Он был одним из самых сказочно озаглавленных эстетов двадцатого века, но, в отличие от сэра Виктора Сассуна и Микки Хана, его судьба осталась неизвестной за пределами Китая. С момента моего первого визита в Шанхай я узнал все, что можно было узнать о жизни и карьере Микки Хана. После посещения библиотеки Лилли в Блумингтоне, штат Индиана, где в десятках банковских ящиков хранятся более 10 000 единиц хранения, я провел месяцы, изучая опубликованную и неопубликованную прозу и переписку, которая всесторонне документировала ее жизнь — сначала написанную индийскими чернилами, затем напечатанную на бумаге из луковой кожи и отправленную по почте Western Union, телеграммы и, наконец, к началу девяностых годов — в электронных письмах, записанных на матричных принтерах. В Далласе я провел неделю, фотографируя мелкий почерк и крошечные снимки, заполнившие страницы тридцати пяти дневников сэра Виктора Сассуна, хранящихся в библиотеке ДеГольер Южного методистского университета. Там же меня любезно приняла племянница его покойной жены, которая провела для меня экскурсию по старому особняку Сассуна, рассказывая истории о том, как сэр Виктор сохранил свою любовь к скорости и новизне в эпоху Спутника и Элвиса Пресли. В отличие от этого, последний акт жизни Синмая — история о том, что стало с ним после того, как в 1949 году китайские коммунисты протянули «бамбуковый занавес» из Кантона в Маньчжурию, — никогда не пересказывался на Западе.
Что случилось с Синмаем после того, как политика и история сговорились лишить его сначала дома, потом типографии и семейного состояния, а в конце концов и репутации? Стихотворение на обратной стороне его могилы, хотя и не приблизило меня к ответу, заставило еще больше решимости копнуть глубже.
Ведь то, что случилось с Зау Синмаем, я знал, случилось и с Шанхаем. В течение короткого блестящего периода это было одно из самых космополитичных мест на земле — город, где конфуцианские ученые изучали философию Бертрана Рассела, где фермерские мальчики со Среднего Запада обучались каллиграфии поэтов династии Тан и где вьетнамские детективы вступали в перестрелки с киллерами из тайных обществ на улицах Французской концессии. Во времена до появления электронной почты, мобильных телефонов и социальных сетей это было место, куда могли сбежать амбициозные, хитрые и отчаянные люди, чтобы избавиться от старых личностей и создать свою жизнь с нуля. Именно в Шанхае горничные становились белыми русскими княжнами, а сыновья обедневших крестьян превращались в криминальных авторитетов. Именно здесь сосуществование умопомрачительного богатства и ужасающей нищеты послужило тиглем для идеологий, которые изменили Азию и продолжают определять глобальную геополитику в XXI веке.
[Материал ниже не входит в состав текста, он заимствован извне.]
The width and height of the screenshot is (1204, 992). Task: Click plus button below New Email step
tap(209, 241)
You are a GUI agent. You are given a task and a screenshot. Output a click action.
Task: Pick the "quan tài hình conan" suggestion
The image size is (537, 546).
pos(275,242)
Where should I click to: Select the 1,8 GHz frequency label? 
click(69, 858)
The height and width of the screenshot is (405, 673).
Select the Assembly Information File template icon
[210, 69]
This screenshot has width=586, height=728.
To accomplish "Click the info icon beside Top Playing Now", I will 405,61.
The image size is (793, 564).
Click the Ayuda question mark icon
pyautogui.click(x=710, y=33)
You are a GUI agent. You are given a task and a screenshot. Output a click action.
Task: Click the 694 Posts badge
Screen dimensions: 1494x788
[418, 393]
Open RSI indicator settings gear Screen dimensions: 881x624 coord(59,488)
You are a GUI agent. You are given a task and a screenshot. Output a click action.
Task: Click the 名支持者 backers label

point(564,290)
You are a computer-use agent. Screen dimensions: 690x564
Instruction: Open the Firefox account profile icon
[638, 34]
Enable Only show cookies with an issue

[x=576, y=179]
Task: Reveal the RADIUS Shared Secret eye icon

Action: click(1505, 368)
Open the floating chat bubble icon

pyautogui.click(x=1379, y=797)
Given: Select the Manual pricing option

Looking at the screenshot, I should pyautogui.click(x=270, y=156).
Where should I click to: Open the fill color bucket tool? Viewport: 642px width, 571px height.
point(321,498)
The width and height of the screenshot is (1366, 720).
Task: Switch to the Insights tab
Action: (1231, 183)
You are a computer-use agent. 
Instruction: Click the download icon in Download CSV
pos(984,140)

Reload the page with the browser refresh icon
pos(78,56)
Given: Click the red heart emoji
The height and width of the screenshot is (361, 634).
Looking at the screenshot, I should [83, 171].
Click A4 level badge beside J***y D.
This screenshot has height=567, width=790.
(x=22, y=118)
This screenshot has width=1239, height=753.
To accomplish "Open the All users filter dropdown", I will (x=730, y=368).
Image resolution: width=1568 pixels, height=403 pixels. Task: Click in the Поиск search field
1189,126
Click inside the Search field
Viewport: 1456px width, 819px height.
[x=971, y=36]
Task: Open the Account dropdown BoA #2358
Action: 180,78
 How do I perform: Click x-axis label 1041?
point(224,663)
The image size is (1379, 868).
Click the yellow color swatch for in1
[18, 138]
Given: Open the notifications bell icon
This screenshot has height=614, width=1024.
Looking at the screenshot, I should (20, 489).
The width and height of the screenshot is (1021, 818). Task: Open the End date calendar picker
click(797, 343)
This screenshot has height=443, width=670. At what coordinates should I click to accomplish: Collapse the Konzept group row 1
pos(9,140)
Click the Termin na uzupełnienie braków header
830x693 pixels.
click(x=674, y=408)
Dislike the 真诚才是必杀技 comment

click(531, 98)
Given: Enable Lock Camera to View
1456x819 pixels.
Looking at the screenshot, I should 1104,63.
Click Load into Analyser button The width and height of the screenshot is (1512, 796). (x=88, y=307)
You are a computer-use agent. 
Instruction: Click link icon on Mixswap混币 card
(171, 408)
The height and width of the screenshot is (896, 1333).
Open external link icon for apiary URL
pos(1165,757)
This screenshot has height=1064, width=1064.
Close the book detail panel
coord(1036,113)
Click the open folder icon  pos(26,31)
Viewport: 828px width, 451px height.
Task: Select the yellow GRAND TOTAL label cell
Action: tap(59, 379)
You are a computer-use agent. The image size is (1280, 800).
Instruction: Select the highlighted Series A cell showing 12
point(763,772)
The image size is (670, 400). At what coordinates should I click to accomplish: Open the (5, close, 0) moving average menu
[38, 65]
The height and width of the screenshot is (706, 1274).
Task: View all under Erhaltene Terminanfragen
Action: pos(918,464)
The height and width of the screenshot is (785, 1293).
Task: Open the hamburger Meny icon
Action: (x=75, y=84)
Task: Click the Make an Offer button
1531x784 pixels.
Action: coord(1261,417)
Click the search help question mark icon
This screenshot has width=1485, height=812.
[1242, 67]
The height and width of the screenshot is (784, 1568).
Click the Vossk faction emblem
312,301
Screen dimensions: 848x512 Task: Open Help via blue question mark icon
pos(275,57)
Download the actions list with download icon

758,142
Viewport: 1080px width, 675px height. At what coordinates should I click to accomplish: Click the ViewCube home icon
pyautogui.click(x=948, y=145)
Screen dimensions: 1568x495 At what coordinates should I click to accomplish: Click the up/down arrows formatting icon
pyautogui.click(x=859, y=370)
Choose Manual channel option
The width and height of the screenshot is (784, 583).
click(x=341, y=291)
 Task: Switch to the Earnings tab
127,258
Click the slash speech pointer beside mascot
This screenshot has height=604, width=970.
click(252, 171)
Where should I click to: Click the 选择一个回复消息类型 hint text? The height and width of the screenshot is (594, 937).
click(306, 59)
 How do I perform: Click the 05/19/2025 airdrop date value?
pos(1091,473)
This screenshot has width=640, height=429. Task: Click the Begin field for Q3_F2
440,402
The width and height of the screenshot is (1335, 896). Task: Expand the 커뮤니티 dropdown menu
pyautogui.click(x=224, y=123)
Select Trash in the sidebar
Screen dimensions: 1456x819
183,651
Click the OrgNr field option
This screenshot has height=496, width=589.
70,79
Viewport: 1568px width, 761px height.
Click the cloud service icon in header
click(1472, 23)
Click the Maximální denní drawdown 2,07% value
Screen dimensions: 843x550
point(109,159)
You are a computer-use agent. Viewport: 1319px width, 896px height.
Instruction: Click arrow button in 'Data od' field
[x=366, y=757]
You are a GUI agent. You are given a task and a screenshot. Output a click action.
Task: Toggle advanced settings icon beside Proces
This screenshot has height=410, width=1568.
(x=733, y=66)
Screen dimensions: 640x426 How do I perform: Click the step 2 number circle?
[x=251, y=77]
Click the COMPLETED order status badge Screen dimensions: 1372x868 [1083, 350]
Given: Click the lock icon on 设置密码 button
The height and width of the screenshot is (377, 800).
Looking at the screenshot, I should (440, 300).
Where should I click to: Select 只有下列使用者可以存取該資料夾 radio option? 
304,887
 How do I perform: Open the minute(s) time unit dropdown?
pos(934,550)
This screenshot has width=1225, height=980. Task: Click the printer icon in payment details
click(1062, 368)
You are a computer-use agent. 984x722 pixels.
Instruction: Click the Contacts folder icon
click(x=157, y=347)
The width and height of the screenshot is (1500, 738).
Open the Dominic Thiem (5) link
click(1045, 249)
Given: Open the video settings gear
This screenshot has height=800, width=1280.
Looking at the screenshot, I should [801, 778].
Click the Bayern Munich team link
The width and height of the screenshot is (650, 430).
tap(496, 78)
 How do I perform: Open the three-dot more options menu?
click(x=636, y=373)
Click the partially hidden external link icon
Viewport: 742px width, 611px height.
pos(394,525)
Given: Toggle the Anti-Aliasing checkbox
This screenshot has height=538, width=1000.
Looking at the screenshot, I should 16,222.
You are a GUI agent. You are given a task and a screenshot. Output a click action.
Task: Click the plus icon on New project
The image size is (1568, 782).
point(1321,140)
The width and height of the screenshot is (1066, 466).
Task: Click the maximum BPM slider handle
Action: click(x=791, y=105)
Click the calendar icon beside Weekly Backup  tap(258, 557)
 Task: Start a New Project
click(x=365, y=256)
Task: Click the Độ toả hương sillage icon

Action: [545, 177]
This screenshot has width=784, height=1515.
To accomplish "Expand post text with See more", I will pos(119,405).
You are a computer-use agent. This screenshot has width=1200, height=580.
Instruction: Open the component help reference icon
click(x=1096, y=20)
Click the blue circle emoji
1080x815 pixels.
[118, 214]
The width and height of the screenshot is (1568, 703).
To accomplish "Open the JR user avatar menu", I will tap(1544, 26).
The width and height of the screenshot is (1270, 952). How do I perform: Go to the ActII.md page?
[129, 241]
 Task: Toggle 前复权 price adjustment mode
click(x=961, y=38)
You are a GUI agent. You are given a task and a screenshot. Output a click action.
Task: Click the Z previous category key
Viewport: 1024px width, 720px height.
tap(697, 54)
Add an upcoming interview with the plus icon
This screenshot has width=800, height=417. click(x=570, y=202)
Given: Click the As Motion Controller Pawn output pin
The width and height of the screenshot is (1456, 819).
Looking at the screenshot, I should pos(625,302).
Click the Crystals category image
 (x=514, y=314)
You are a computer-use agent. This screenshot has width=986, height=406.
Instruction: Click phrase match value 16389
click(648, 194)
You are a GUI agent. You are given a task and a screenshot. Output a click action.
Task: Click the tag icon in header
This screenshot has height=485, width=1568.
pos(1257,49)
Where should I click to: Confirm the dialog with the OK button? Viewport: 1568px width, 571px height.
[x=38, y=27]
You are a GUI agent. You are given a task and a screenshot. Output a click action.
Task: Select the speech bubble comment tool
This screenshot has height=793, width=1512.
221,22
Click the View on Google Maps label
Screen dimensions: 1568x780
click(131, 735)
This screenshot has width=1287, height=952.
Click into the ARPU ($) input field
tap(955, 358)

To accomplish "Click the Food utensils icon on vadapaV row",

Местом пересечения этих жизней стало знаменитое здание, чей почтовый адрес — 20 Nanking Road: Cathay Hotel, дом, построенный сэром Виктором Сассуном. Его открытие состоялось в 1929 год и ознаменовало начало золотого века гламура в этом городе. Взрыв у вращающихся дверей восемь лет спустя ознаменовал конец старого Шанхая, а вместе с ним и долгий роман Запада с идеей «Катая» — загадочного, покорного, неизменного Востока, который долго лелеяло западное воображение.
На ручке, которую я положил на могилу Зау Синмая, было написано «Peace Hotel» — так отель стал называться после прихода к власти китайской коммунистической партии. К тому времени, когда «Катай» уступил место «Миру», Китай пережил вторжение, оккупацию, мировую войну и революцию, а три напряженно прожитые жизни были разделены и кардинально изменены. Из всех героев этой истории только один остался свидетелем того, что история приготовила для Шанхая.
История человечества вписана в физическую ткань мира для тех, кто найдет время ее прочитать. В Шанхае она начертана на узорах улиц и читается на поверхности кирпичей и камней зданий, которые, вопреки всему, продолжают стоять на протяжении многих лет. Именно потому, что я знаю, что история пишется не только на бумаге, я решил вернуться в Шанхай, чтобы узнать, что, если вообще что-то, его улицы могут рассказать мне о людях, которые когда-то жили здесь такой насыщенной и яркой жизнью.
Из окна своего пятого этажа я наблюдал, как оживает Бунд. Семьдесят лет назад колокола на вершине британского Таможенного дома играли Вестминстерские кварталы, успокаивающе повторяя звон Биг-Бена над Темзой в полумире от нас. В это утро, когда циферблаты часов показывали семь часов, динамики на том же здании заставили набережную реки зазвучать записанной версией гимна Культурной революции «Восток красный».